Supplied entries section start

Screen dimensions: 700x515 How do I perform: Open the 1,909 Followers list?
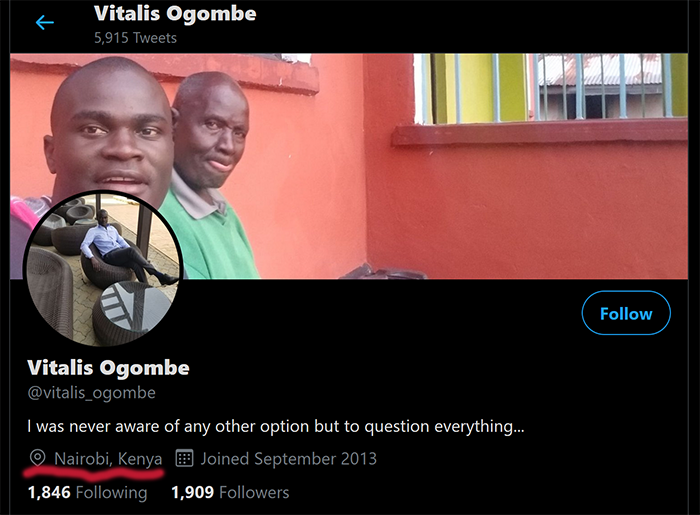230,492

Supplied entries section end
Supplied entries section start

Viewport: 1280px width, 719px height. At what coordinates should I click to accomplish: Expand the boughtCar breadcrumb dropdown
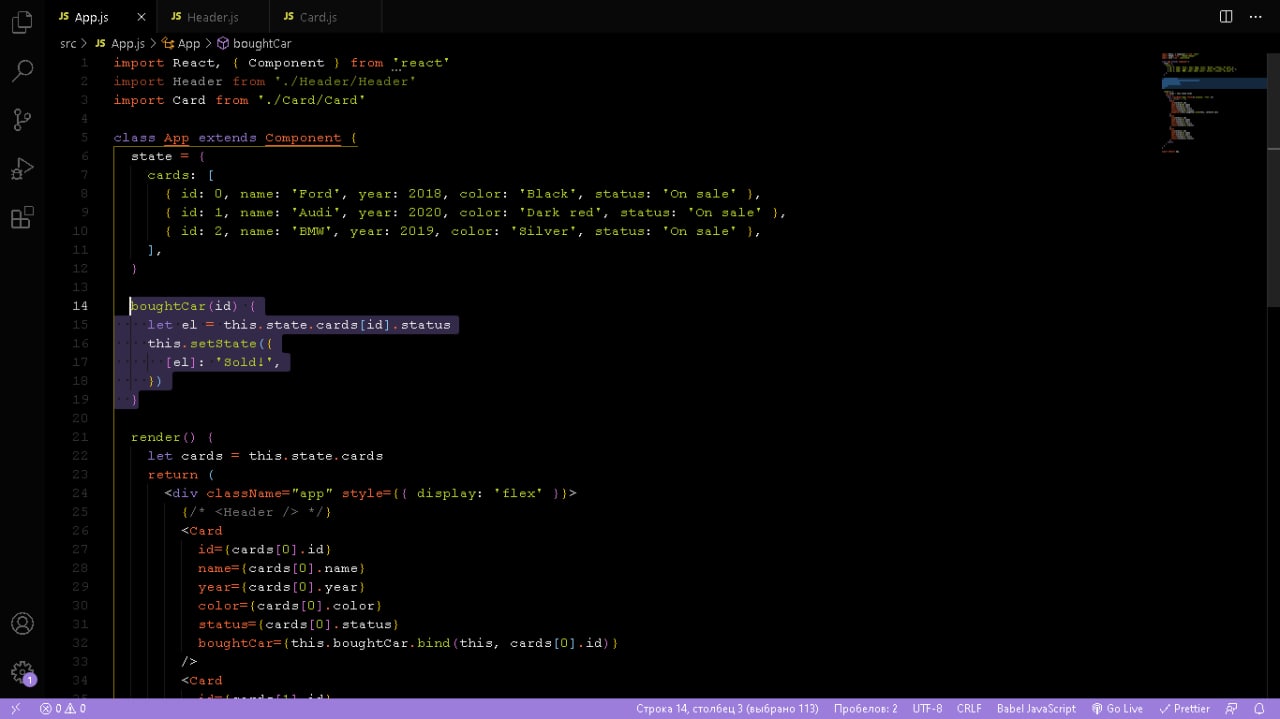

Supplied entries section end
Supplied entries section start

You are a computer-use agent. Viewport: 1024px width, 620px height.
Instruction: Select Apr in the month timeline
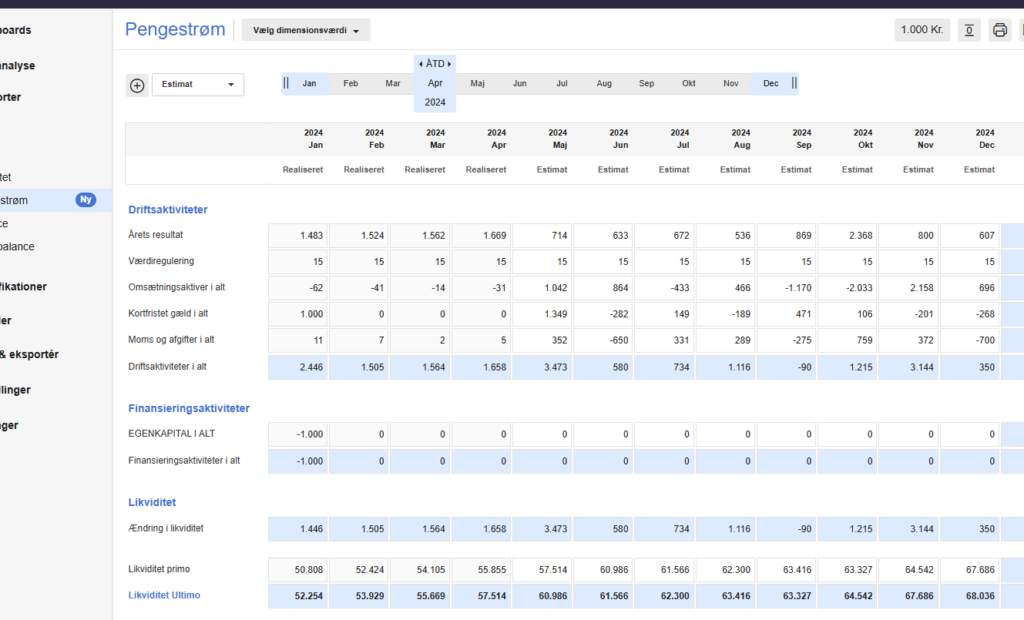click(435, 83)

Supplied entries section end

→ **Exercise prompt**
Show all lines from the data that contain "width".

→ **Result of this task**
Viewport: 1280px width, 719px height. At what coordinates should I click to accomplish: Expand the boughtCar breadcrumb dropdown
You are a computer-use agent. Viewport: 1024px width, 620px height.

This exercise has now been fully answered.